Resolusi pertama dan kedua cukup rasional dan normal, ia dapat mengusahakannya, walau pastinya bakalan tertatih-tatih menggapainya, tapi santai, ia punya telepon pintar berikut kawan saleh dan handal di mana ia dapat menemukan kiat sukses bangun pagi dan cara keren anti memalukan dalam upaya menggaet hati seseorang. Singkat kata, ada 1001 variasi yang bisa ia coba, tapi bagaimana dengan ketiga? Itu sulit, jauh lebih sulit dari melatih keledai untuk tidak terperosok ke dalam lobang yang sama.

## Yang Harus Dikerjakan:
**A.** Salin bagian dari teks tentang resolusi itu, mulai dari "Resolusi pertama dan" sampai "lobang yang sama.", dengan kedua bagian itu ikut disalin.
**B.** Menurut teks tentang resolusi itu, ada berapa variasi yang bisa ia coba?
**C.** Lanjutkan teks tentang resolusi itu setelah kalimat terakhirnya.
Baris-baris berikut tidak ada hubungannya dengan teks tentang resolusi di atas.

## Keterangan yang Diberikan:
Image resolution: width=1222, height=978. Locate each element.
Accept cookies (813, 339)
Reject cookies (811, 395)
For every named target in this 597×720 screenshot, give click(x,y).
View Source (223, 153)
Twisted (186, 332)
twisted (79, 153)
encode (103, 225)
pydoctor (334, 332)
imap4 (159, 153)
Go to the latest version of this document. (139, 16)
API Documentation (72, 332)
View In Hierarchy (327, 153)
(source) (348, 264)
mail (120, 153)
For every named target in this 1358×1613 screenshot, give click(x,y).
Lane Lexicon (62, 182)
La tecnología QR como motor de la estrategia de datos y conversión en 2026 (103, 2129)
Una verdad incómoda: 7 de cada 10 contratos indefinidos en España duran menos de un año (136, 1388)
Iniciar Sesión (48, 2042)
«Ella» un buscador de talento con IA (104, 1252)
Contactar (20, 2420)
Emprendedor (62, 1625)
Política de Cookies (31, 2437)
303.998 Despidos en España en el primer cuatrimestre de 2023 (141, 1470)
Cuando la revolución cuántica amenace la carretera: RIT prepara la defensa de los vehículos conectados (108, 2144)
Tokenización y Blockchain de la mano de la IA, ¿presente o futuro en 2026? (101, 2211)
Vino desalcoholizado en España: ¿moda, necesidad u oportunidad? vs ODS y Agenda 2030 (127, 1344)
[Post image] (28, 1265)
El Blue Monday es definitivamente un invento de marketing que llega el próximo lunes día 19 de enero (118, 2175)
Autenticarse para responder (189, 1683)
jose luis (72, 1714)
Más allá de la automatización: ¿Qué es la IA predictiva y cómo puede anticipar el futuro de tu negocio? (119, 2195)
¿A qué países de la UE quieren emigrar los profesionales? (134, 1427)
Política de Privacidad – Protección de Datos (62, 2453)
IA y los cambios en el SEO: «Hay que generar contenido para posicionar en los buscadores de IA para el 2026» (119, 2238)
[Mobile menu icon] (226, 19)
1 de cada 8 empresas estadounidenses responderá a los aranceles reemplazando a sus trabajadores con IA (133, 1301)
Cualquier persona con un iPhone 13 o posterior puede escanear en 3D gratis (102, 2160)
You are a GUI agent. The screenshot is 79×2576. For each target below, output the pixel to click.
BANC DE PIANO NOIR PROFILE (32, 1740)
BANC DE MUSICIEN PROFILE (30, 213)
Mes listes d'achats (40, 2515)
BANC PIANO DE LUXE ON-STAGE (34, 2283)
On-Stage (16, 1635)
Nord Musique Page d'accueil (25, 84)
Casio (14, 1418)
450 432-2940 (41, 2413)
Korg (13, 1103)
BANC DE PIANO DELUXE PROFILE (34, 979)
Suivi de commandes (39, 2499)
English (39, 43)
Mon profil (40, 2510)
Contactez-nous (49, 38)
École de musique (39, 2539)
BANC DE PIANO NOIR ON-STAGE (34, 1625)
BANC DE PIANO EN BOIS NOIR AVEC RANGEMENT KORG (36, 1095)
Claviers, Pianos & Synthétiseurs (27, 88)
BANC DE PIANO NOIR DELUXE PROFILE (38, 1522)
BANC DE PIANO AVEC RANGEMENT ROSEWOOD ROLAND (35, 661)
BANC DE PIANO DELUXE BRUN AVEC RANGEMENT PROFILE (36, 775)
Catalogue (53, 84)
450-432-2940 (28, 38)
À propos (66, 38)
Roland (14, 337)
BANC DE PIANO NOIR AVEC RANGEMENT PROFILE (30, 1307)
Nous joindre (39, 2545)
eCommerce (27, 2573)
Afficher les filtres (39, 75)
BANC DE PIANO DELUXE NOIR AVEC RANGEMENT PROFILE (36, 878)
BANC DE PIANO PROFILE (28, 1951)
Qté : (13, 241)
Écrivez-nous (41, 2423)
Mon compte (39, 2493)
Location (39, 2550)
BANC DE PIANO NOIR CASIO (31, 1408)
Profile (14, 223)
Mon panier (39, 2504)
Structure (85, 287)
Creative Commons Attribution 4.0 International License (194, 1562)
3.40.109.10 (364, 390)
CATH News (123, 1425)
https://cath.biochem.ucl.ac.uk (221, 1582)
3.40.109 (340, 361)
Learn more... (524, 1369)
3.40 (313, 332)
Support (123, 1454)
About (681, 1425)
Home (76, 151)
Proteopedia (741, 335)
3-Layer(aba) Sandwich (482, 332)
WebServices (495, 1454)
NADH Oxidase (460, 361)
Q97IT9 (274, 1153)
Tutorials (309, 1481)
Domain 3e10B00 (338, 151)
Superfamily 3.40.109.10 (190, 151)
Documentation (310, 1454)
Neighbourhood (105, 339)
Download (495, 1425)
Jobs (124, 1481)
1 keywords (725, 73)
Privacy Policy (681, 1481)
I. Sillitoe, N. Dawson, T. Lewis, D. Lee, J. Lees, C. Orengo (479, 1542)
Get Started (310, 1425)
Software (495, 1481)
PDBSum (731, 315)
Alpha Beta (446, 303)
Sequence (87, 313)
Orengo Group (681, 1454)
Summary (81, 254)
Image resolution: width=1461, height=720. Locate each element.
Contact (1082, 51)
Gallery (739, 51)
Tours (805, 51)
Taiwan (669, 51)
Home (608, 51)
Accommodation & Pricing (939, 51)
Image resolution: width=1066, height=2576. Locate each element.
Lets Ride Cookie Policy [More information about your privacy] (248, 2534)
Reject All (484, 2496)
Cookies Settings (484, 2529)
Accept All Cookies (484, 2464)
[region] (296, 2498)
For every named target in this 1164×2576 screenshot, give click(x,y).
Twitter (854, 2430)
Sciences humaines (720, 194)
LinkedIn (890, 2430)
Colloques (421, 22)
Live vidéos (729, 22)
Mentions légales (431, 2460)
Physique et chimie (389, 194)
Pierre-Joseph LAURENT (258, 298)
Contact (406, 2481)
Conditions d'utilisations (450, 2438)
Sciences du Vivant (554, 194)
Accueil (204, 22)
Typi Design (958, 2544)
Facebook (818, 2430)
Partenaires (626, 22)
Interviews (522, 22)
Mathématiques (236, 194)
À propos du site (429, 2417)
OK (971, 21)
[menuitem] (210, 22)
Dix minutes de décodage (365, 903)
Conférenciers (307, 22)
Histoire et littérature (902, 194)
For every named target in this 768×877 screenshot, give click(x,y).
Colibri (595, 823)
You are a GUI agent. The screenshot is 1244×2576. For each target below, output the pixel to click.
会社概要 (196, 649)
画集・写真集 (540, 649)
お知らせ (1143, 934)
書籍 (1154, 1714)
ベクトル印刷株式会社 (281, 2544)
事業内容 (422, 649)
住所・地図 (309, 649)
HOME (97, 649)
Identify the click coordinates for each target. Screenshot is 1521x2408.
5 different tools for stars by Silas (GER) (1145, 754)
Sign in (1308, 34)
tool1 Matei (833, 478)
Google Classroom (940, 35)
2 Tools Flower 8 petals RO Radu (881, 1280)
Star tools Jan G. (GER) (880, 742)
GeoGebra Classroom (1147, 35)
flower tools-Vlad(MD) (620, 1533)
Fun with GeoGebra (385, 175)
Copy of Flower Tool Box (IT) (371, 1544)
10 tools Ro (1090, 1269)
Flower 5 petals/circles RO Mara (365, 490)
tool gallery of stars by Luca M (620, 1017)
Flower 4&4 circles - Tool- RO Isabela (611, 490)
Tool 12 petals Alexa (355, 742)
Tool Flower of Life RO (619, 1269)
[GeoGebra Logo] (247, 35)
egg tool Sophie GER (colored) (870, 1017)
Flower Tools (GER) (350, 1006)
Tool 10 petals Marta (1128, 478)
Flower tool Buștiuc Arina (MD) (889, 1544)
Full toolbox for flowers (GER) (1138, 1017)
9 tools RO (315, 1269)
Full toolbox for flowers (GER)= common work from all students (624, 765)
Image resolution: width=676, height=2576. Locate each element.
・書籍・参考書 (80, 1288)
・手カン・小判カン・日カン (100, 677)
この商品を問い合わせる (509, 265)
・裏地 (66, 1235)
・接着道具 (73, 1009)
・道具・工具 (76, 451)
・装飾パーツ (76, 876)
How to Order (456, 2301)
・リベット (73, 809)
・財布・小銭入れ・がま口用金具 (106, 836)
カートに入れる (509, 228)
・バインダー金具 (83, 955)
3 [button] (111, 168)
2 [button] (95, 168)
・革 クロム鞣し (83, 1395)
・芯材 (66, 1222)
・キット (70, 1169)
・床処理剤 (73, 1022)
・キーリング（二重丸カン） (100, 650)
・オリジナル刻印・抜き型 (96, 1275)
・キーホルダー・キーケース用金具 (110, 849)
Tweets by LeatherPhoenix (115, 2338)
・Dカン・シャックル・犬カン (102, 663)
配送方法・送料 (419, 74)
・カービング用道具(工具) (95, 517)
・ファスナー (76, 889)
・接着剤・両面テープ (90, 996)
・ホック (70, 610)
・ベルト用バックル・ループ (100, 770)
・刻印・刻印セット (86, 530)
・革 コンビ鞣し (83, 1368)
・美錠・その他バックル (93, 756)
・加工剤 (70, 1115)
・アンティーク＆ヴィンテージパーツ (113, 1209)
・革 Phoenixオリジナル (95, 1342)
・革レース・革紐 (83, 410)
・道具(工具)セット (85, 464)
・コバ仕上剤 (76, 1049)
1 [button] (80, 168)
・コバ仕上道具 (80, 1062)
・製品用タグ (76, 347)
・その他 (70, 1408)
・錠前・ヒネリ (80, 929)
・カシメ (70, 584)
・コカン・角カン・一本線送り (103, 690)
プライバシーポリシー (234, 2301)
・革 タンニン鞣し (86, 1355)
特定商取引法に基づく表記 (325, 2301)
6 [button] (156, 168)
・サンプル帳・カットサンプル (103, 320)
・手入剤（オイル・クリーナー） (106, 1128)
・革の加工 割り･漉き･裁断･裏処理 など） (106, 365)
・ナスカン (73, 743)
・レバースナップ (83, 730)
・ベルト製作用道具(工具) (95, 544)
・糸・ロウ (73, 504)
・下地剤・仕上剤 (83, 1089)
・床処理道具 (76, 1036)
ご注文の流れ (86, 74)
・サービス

## Jawaban Tugas:
**A.**
Resolusi pertama dan kedua cukup rasional dan normal, ia dapat mengusahakannya, walau pastinya bakalan tertatih-tatih menggapainya, tapi santai, ia punya telepon pintar berikut kawan saleh dan handal di mana ia dapat menemukan kiat sukses bangun pagi dan cara keren anti memalukan dalam upaya menggaet hati seseorang. Singkat kata, ada 1001 variasi yang bisa ia coba, tapi bagaimana dengan ketiga? Itu sulit, jauh lebih sulit dari melatih keledai untuk tidak terperosok ke dalam lobang yang sama.

**B.** Ada 1001 variasi.

**C.**
Perihal yang terakhir, Thomas 300-Hari-Menganggur mengingat tulisan Ajid FM yang sudah jauh-jauh hari nangkring di situs ARENA. Ajid menulisnya lima tahun silam, 10 Desember 2019, dalam “Ramai-Ramai Mengabaikan Pemilwa”. Sudah jauh-jauh hari ia khatam membacanya dan ada satu hari di mana tulisannya terngiang, yakni saat Pemilwa berlangsung.
“Saya merasa risih melihat perilaku peserta Pemilwa, partai politik mahasiswa. Keberadaannya hanya menjelang pemilihan, dan setelah itu hilang entah kemana. Lantas muncul lagi tahun depan. Begitu seterusnya sampai kiamat kurang dua hari,” kata mahasiswa sipil tersebut.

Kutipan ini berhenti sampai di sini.